Dataset entries:
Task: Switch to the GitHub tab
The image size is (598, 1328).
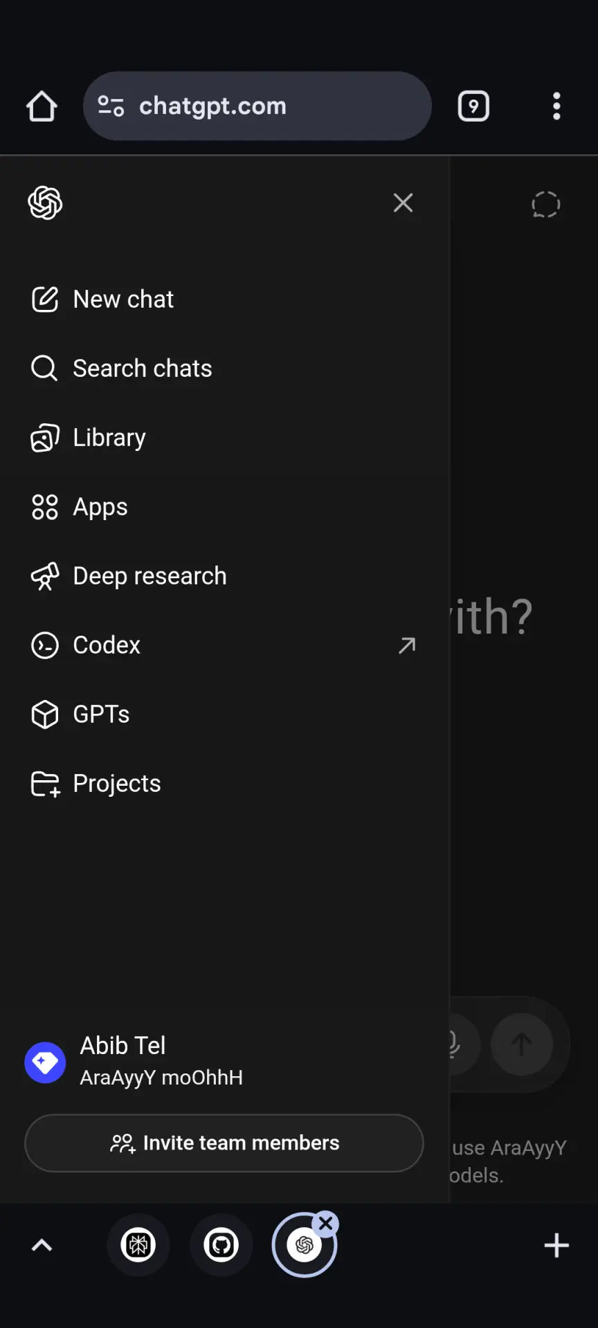Action: [221, 1245]
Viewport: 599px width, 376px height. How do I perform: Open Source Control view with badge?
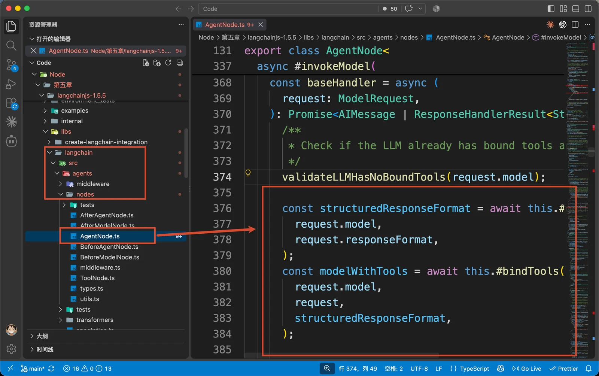(11, 65)
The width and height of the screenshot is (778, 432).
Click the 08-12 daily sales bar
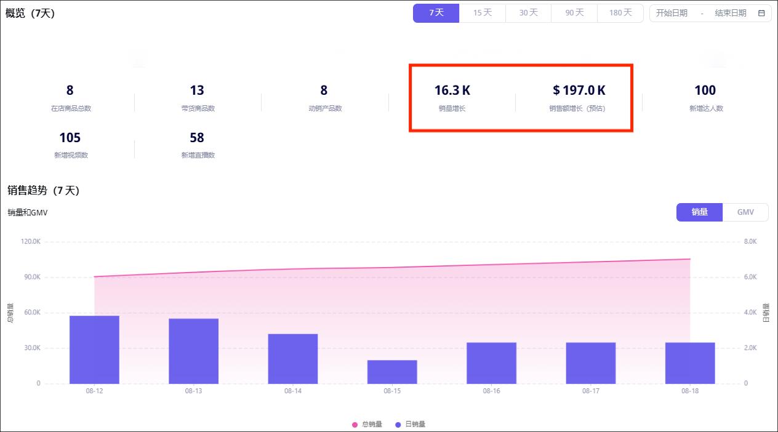point(94,350)
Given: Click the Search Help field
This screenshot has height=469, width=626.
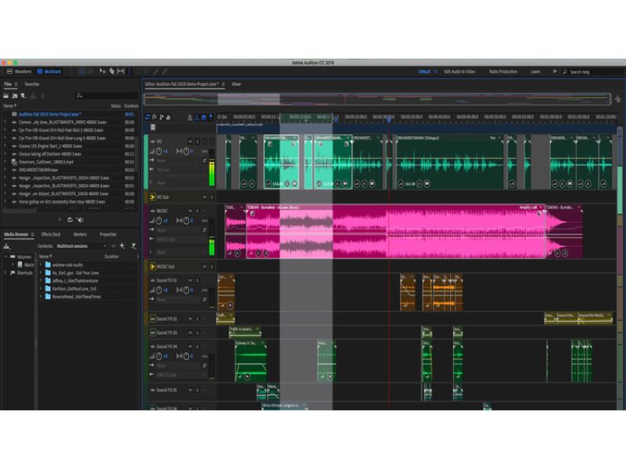Looking at the screenshot, I should coord(591,71).
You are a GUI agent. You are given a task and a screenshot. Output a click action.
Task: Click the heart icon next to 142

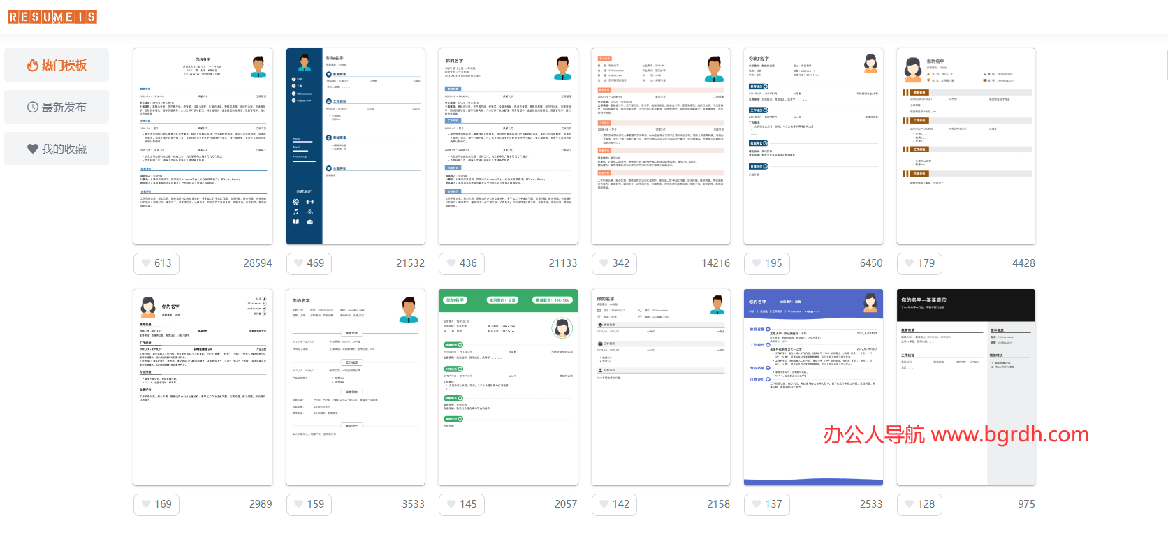[604, 504]
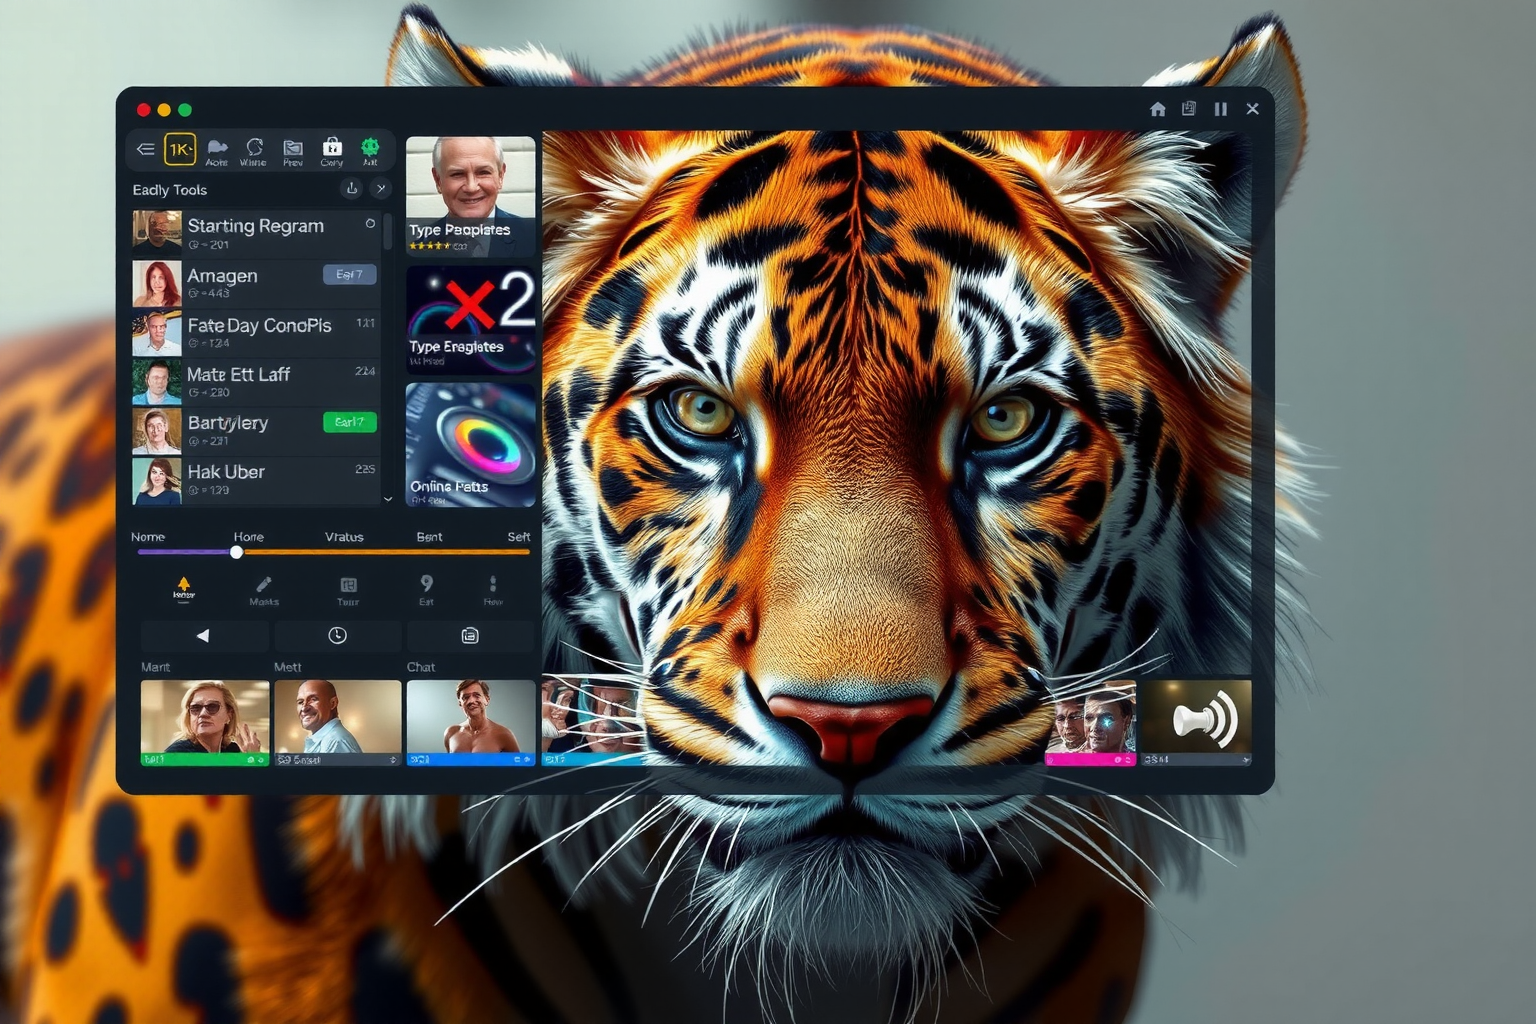
Task: Click the back arrow in top toolbar
Action: (x=145, y=150)
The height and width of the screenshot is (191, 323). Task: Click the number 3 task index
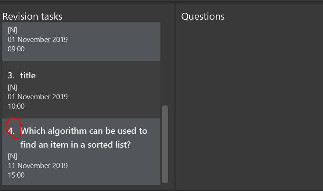pos(11,75)
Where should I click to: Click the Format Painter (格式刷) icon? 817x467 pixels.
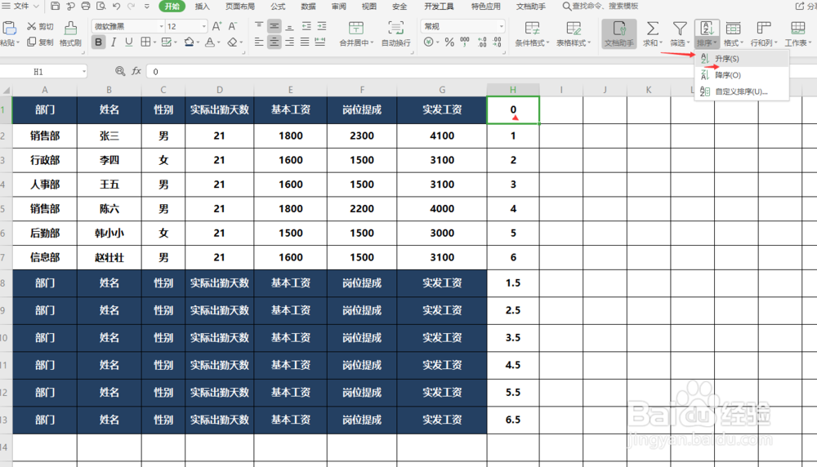pyautogui.click(x=70, y=28)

About this task
The lines to be quoted run from the line containing "The width and" through the end of the entries above, both included; quote them exactly and leave out any pictures.

Solution to the exercise
The width and height of the screenshot is (778, 432).
Click the 08-12 daily sales bar
point(94,350)
Given: Click the Search Help field
This screenshot has height=469, width=626.
Looking at the screenshot, I should coord(591,71).
You are a GUI agent. You are given a task and a screenshot. Output a click action.
Task: Click the heart icon next to 142

[604, 504]
Task: Click the back arrow in top toolbar
Action: (x=145, y=150)
The height and width of the screenshot is (191, 323). Task: Click the number 3 task index
pos(11,75)
Where should I click to: Click the Format Painter (格式刷) icon? 817x467 pixels.
pyautogui.click(x=70, y=28)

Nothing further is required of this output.